Share

Pulang

“Bapak ….”

Suara lengkingan Faisya membuat telinga Firman sejuk seketika. Apalagi ditambah senyuman yang rekah, lalu langkah kecil Faisya berlari menyambut dirinya, seakan si bocah sudah tidak sabar untuk berada dalam pelukan sang bapak.

“Bapak, Fa kangen sama Bapak,” tuturnya centil. Tangan Faisya yang halus melingkari leher Firman. “Bapak udah lama enggak pulang, apa Bapak enggak kangen sama Fa?”

“Aduh, manjanya … padahal kalau enggak ada Bapak, Fa itu pinter apa-apa sendiri loh, Pak,” celetuk Delia. Wajahnya yang memang manis, dia pasang lebih manis lagi. “Fa itu anak pintar dan mandiri.”

Si bocah sembilan tahun itu tertawa. Senang dipuji Delia, ibu tirinya.

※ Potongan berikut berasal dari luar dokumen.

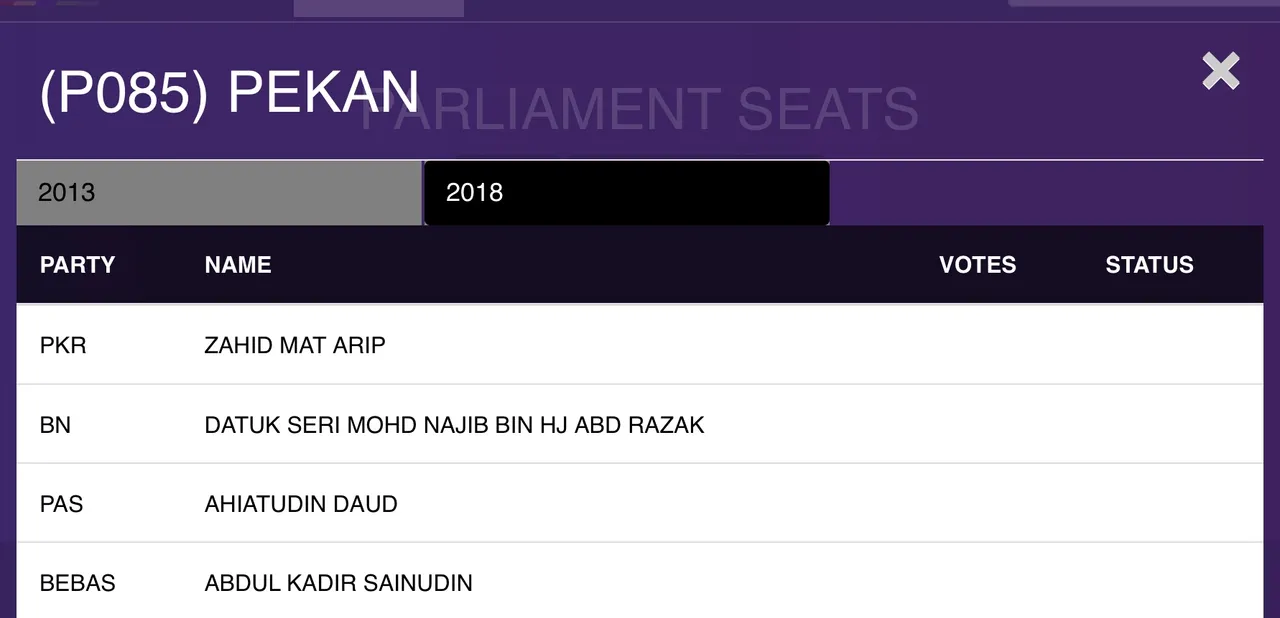Select the BEBAS party cell
The height and width of the screenshot is (618, 1280).
pos(77,583)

“Pak, mau Fa kasih tau satu rahasia Ibu Delia enggak?”

Deg.

Delia tiba-tiba tegang. Melihat Faisya menarik leher Firman, kemudian mendekatkan mulut kecilnya ke telinga Firman. Satu telapak tangannya tergelar membentuk kipas, khas orang sedang membisikkan suatu rahasia.

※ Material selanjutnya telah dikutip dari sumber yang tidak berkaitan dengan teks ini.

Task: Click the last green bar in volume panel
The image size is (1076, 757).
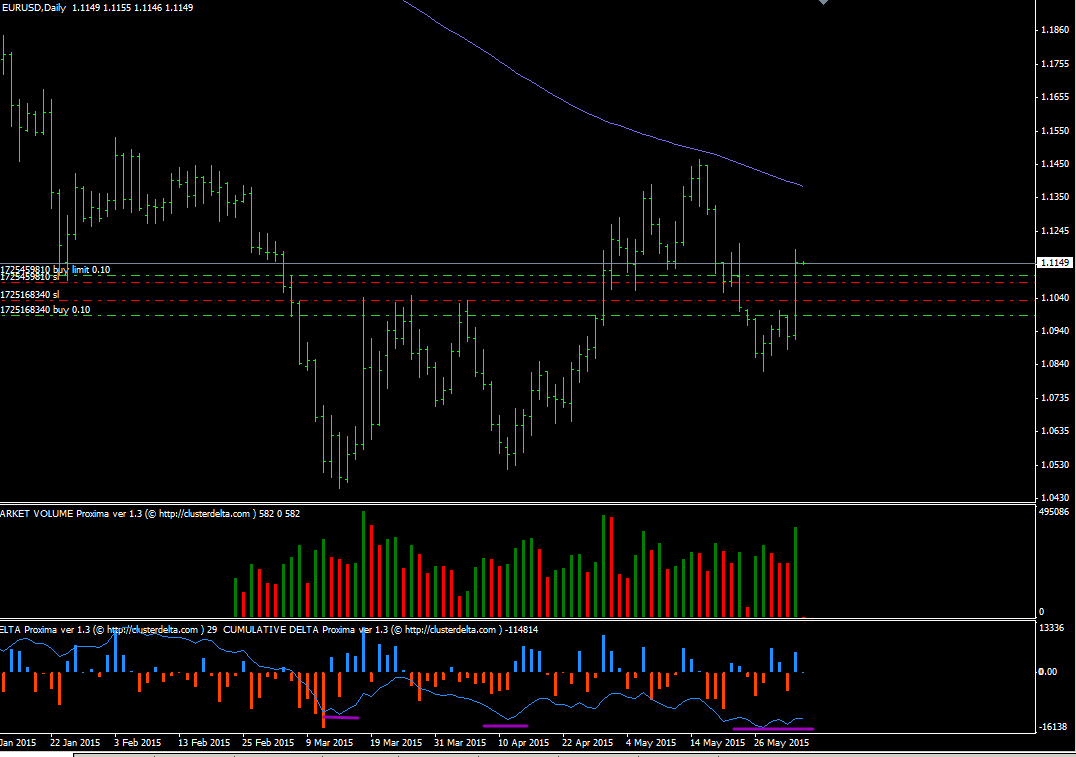Action: pos(796,572)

“Ibu Delia kangen sama Bapak juga.” Suara Faisya lebih mirip seruan daripada sebuah bisikan.

Delia dan Firman spontan tertawa. Delia sampai terbatuk-batuk, akibat meledakkan tawa setelah menahan napas beberapa saat.

“Iya, kan, Bu. Kemarin sore Fa denger kok. Aku juga kangen sama kamu, Bang …. Uhuy Ibu Delia sama Bapak pacaran terus kan?”

Delia melotot, namun sedetik kemudian dia dapat menguasai keadaan. Perempuan itu tertawa. Tawa yang dibuat-buat.

Firman menjadi tertular, dia pun tertawa meskipun agak bingung. Apa telinganya tidak salah dengar? Tadi Faisya mengatakan ‘Bang’ bukan ‘Mas’? Lagi pula sejak kemarin siang, antara dia dan istrinya hanya saling berkirim pesan. Tidak ada panggilan telepon yang terjadi.

Firman melayangkan pandangan dengan jidat mengkerut sedikit. Delia tergeragap, dia memindai tubuh suaminya menjadi tidak nyaman.

“Ah, Fa … Ibu jadi malu. Jadi ketauan kan, Ibu suka ngomong sama foto Bapak,” Delia berkata sembari tertawa. Pandai sekali dia membuat alasan.

Faisya berderai. “Ibu Delia kayak aku ya, Pak, suka ngobrol sama foto Ibu Septi.”

Firman tersenyum lebar. Dia elus rambut anak kesayangannya itu. Faisya terlihat lebih gemuk dan ceria sejak diasuh oleh Delia. Beda saat dia bersama dengan Septi, ibu kandungnya sendiri.

“Ayo, masuk. Masa mau di situ terus?” Delia berkata seraya mendahului masuk.

“Fa, padahal Bapak bawa hadiah. Tumben enggak nagih?” tanya Firman setelah dia duduk. Senyumnya dia lempar kepada istri keduanya itu.

“Hadiah apa, Pak?”

Firman mengeluarkan sebuah kotak kecil berwarna pink. Faisya gegas mendekat, dia berteriak suka cita ketika matanya menumbuk jam tangan berwarna senada dengan kotaknya.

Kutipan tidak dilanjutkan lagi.